Alex works at a legal firm which produces a lot of documents. Often Alex has to carry heavy stacks of documents from one office to another. On this particular day Alex, who weighs 75 kilograms, has to transport a stack of documents which weighs10 kilograms. He has to lift them 5 meters from the floor and then carry them to an office 100 meters down the hall, where he will drop them on the floor. Alex walks swiftly at a steady rate of 1 meter per second. What two pieces of information given in the above description will help you compute the amount of work Alex does when he lifts the papers? After Alex has lifted the papers, he pauses a moment to rest. What type of energy do the papers he is holding possess? When Alex finishes carrying the papers, he drops them on the floor. What type of energy do the papers possess as the drop? Is the energy of the stack of papers when Alex holds them equal to the energy of the papers dropping on the floor? Why or why not?

Question

Alex works at a legal firm which produces a lot of documents. Often Alex has to carry heavy stacks of documents from one office to another. On this particular day Alex, who weighs 75 kilograms, has to transport a stack of documents which weighs10 kilograms. He has to lift them 5 meters from the floor and then carry them to an office 100 meters down the hall, where he will drop them on the floor. Alex walks swiftly at a steady rate of 1 meter per second. What two pieces of information given in the above description will help you compute the amount of work Alex does when he lifts the papers? After Alex has lifted the papers, he pauses a moment to rest. What type of energy do the papers he is holding possess? When Alex finishes carrying the papers, he drops them on the floor. What type of energy do the papers possess as the drop? Is the energy of the stack of papers when Alex holds them equal to the energy of the papers dropping on the floor? Why or why not?

Answer 1

To compute the amount of work Alex does when lifting the papers, we need two pieces of information given in the description:

1. Alex's weight: Alex weighs 75 kilograms.
2. The height he lifts the papers: Alex lifts the papers 5 meters from the floor.

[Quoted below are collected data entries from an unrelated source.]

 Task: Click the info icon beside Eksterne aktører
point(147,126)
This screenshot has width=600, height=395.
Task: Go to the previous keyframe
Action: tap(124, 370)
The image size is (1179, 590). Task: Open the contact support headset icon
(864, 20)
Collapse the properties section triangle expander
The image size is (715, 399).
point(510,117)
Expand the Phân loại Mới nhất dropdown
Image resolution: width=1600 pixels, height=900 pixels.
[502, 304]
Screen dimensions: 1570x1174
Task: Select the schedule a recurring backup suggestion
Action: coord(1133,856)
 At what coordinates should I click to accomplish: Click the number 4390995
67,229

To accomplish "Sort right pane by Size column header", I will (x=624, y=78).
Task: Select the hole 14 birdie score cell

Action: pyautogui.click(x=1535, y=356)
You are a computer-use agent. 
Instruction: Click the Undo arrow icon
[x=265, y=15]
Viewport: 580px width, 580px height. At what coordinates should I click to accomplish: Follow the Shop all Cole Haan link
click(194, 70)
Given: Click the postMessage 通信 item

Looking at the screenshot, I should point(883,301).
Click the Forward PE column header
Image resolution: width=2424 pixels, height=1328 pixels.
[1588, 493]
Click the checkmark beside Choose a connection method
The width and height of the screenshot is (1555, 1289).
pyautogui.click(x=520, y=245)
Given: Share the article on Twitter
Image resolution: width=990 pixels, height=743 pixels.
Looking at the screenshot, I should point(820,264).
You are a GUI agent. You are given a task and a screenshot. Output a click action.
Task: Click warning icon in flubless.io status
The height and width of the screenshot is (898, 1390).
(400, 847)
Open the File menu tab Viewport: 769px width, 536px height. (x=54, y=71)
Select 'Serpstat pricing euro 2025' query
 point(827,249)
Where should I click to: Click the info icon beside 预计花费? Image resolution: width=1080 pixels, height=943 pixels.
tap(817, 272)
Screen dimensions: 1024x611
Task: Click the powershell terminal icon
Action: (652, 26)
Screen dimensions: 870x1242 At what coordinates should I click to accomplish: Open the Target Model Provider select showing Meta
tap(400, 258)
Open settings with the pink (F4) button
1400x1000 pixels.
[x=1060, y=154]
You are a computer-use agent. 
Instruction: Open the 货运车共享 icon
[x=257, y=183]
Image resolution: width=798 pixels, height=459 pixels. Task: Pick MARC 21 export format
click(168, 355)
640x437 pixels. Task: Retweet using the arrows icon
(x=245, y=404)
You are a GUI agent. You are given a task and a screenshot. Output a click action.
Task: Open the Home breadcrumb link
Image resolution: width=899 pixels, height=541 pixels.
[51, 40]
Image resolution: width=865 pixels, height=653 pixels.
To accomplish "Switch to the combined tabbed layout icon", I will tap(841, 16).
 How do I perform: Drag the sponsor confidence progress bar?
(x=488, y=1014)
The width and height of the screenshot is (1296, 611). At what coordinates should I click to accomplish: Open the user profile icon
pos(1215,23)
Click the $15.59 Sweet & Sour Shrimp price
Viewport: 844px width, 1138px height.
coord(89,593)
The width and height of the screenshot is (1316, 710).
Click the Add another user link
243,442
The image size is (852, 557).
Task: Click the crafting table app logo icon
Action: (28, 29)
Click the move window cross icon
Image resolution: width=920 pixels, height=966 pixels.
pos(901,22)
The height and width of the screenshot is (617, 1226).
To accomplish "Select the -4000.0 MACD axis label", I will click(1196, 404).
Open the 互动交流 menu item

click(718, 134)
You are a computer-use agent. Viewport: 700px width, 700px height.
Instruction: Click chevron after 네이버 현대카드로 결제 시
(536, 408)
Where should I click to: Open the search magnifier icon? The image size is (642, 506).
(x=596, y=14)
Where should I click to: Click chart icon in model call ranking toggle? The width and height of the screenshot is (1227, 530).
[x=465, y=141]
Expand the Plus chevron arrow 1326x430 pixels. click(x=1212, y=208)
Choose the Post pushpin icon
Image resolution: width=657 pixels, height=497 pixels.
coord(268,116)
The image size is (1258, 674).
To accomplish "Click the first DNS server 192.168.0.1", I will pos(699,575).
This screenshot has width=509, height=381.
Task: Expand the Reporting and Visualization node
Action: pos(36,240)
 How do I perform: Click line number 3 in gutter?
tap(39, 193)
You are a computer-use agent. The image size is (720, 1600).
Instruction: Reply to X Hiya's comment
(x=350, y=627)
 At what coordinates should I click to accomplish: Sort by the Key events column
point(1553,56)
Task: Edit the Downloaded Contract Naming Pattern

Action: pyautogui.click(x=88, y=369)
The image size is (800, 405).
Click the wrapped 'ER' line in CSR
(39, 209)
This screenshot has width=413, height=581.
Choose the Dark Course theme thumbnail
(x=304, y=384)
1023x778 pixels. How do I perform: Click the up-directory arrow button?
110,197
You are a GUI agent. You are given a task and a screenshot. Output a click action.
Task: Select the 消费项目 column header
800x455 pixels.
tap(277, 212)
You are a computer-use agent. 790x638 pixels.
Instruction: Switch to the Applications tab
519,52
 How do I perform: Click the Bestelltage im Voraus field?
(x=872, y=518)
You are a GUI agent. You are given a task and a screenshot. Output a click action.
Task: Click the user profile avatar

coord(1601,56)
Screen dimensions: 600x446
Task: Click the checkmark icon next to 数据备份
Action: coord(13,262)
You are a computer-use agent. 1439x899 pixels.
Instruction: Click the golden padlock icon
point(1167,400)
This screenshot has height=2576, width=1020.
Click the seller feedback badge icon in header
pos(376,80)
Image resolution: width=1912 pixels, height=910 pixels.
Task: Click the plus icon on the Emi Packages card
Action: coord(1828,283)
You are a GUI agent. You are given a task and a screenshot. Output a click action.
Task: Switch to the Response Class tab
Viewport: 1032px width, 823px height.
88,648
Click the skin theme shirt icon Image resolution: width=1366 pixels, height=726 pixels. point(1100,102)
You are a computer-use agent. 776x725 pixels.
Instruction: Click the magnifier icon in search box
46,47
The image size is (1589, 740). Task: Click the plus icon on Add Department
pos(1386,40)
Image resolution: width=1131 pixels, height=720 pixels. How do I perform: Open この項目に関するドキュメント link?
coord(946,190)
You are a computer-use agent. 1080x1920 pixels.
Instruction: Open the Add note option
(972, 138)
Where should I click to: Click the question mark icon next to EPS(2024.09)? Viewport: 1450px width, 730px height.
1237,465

To compute the work done, we can use the formula:

Work = Force x Distance x cos(θ)

In this case, the force exerted by Alex is equal to his weight, which is 75 kg multiplied by the acceleration due to gravity (9.8 m/s^2) which equals 735 N (Newtons). The distance Alex lifts the papers is given as 5 meters.

Plug in these values into the formula:

Work = 735 N x 5 m x cos(θ)

Since the angle θ is not mentioned, we assume it to be vertical, which means cos(θ) is 1. Therefore, the work done by Alex when he lifts the papers is:

Work = 735 N x 5 m = 3675 Joules (J)

After Alex has lifted the papers, they possess gravitational potential energy. Gravitational potential energy is the energy associated with an object's height relative to a reference point, in this case, the floor. So, the papers Alex is holding possess gravitational potential energy.

When Alex drops the papers on the floor, they possess kinetic energy. Kinetic energy is the energy associated with the motion of an object. As the papers fall, their potential energy is converted into kinetic energy.

The energy of the stack of papers when Alex holds them (gravitational potential energy) is not equal to the energy of the papers dropping on the floor (kinetic energy). This is because energy is conserved throughout the process, but it is converted from one form to another. When the papers are lifted, work is done to change their position against gravity, increasing their potential energy. When they drop, the potential energy is converted into kinetic energy. Thus, the two energies are different forms of energy, but their total energy remains the same, neglecting any other energy losses (such as air resistance).